By Kwanele Sibiya | 2024-04-26

Nurses and other members of the medical staff at the Raleigh Fitkin Memorial (RFM) Hospital have downed their tools over delayed payment of salaries for the month of April.

The staff resolved to down tools on Wednesday and camped by the entrance of the hospital, leaving patients vulnerable after management failed to pay them their salaries for the month on time. They have vowed that they will not resume their duties until their salaries were paid in full. “We will not resume our duties until notification signifying that our salaries have been paid,” said one of the disgruntled staff members.   

Initially, the medical staff were supposed to receive their salaries on Tuesday (April 23, 2024), which is their normal payday. However, instead of receiving their salaries, they were furnished with a memorandum shortly after they took a resolution to down tools, informing them that their salaries would be paid by end of business on Wednesday, which ended up not happening. “The normal pay date for salaries is 23rd of each month depending on the closest earlier working day. Therefore, salaries for April 2024 should have been paid by close of business yesterday (Tuesday), however, this has not been possible because the funds have not yet been released,” read the memorandum in part. According to the memorandum, the institution had been advised that the subvention for the April salaries would be in the, Eswatini Nazarene Health Institutions (ENHI's) bank account by close of business on Wednesday.

According to one of the medical staff members, who chose to comment on condition of anonymity, they were informed last week in an impromptu meeting that their salaries would be delayed.

However, they were unsuccessful in ascertaining what might have contributed to the delay of their salaries, with staff not satisfied with the institution’s response.

● **Listed entries**:
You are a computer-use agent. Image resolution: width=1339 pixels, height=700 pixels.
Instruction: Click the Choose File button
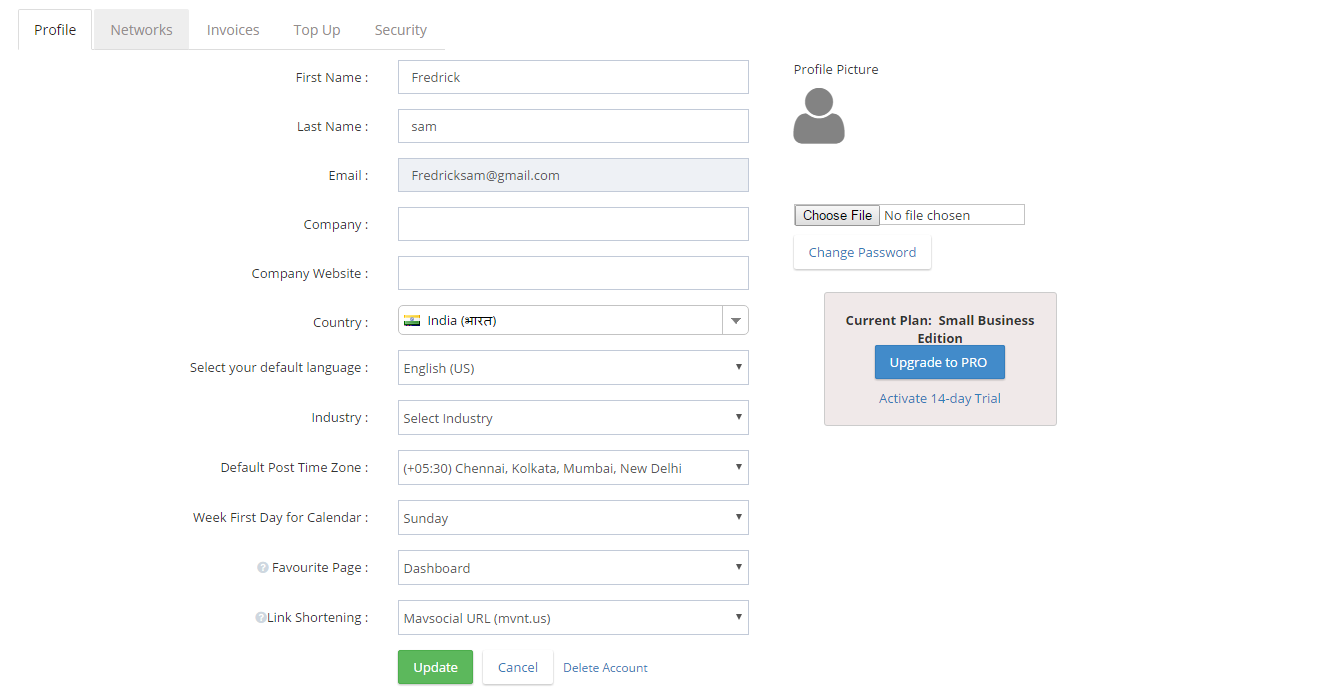coord(837,215)
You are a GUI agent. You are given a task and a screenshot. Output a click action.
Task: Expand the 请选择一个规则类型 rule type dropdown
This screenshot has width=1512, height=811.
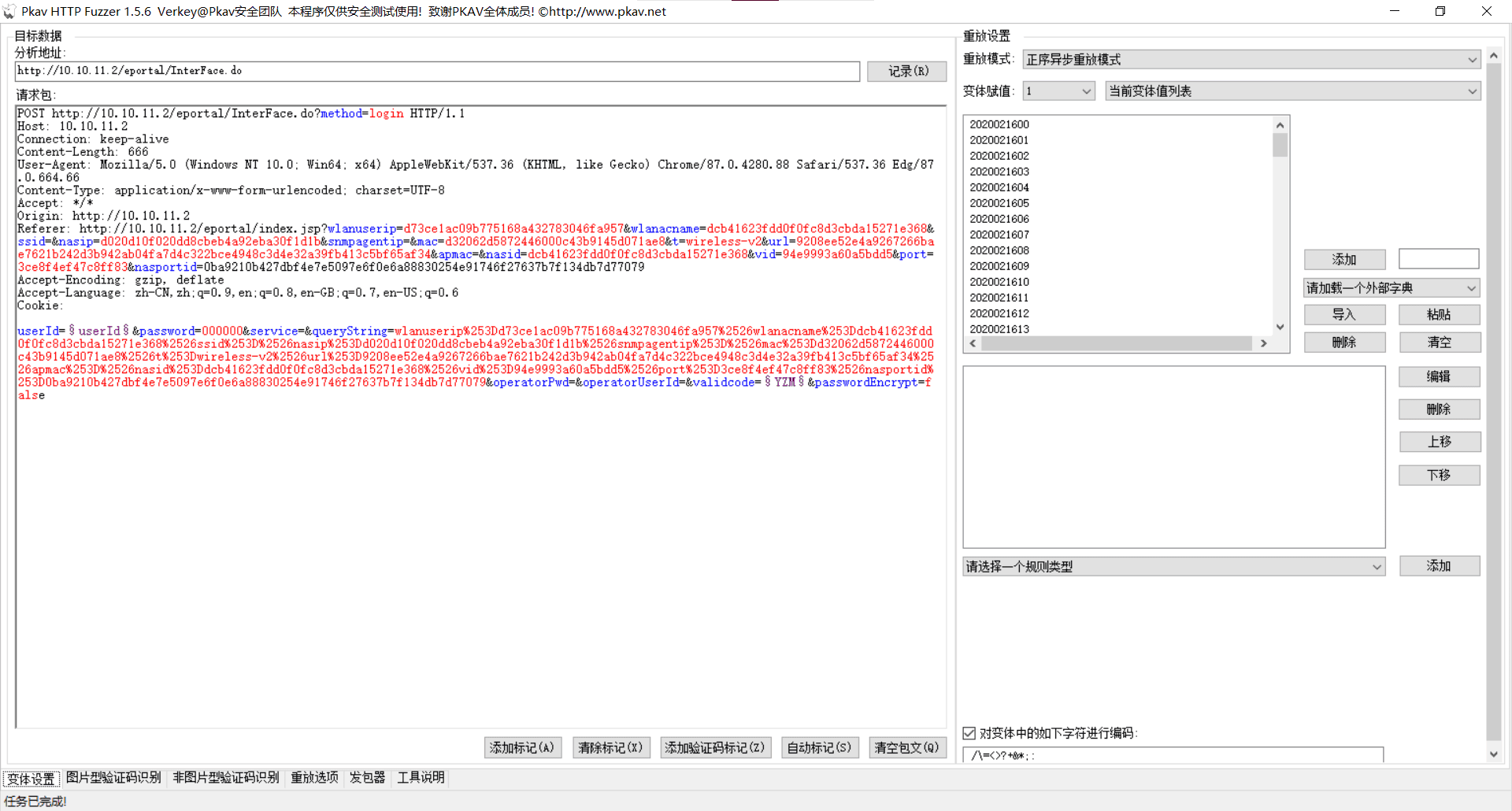1173,566
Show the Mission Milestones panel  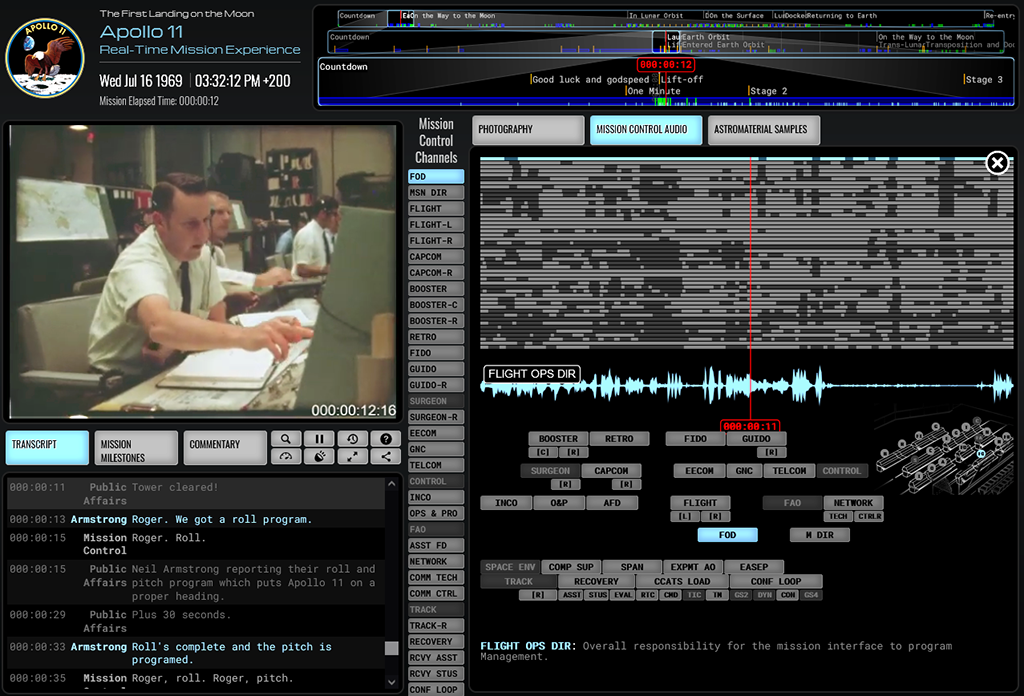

● **What you need to do**:
(a) Edit the report on the RFM Hospital salary strike by writing out everything from "By Kwanele Sibiya" down to "month of April.", with "medical staff" replaced by "health workers".
(b) Resume the report on the RFM Hospital salary strike, picking up after its final sentence.
The data comes from a different source than the report on the RFM Hospital salary strike.

● **Per-task outputs**:
(a)
By Kwanele Sibiya | 2024-04-26

Nurses and other members of the health workers at the Raleigh Fitkin Memorial (RFM) Hospital have downed their tools over delayed payment of salaries for the month of April.

(b)
“We stormed out of the meeting while the prayer session was ongoing since we were irked by such kind of  treatment,” said the distraught medical staff member.  According to the medical staff what added salt to their wound was that whilst they were expecting their salaries to be paid, they were furnished with a memorandum on Wednesday, informing them that the Chief Executive Officer (CEO)  Mazwi Mavuso was going to be away from work and that the Senior Medical Officer Dr Raymond  Bitchong was going to stand in for him.

This memorandum, however, did not sit well with the medical staff as they questioned how the CEO could just up and leave at a very critical moment, leaving them in such a desperate situation.

The medical staff continued with their go-slow, with only those that felt like attending to patients doing so.

They mentioned that if they did not receive their salaries today, they would engage a on a total shutdown, together with all the other workers, including the support staff.  An effort to obtain a comment from the CEO was made, however, his cellphone rang unanswered.  A questionnaire sent to him on Wednesday had still not been responded to by the time of compiling this report. An effort to contact the CEO was made yesterday afternoon to make a follow-up on the questionnaire, however, his cellphone was not available on the mobile network.

Senior Medical Staff  Officer at RFM, Dr Raymond Bitchong was contacted and he politely stated that the CEO was the only one mandated to give a comment on behalf of the hospital. 

By 4pm yesterday, the medical staff had still not received their salaries.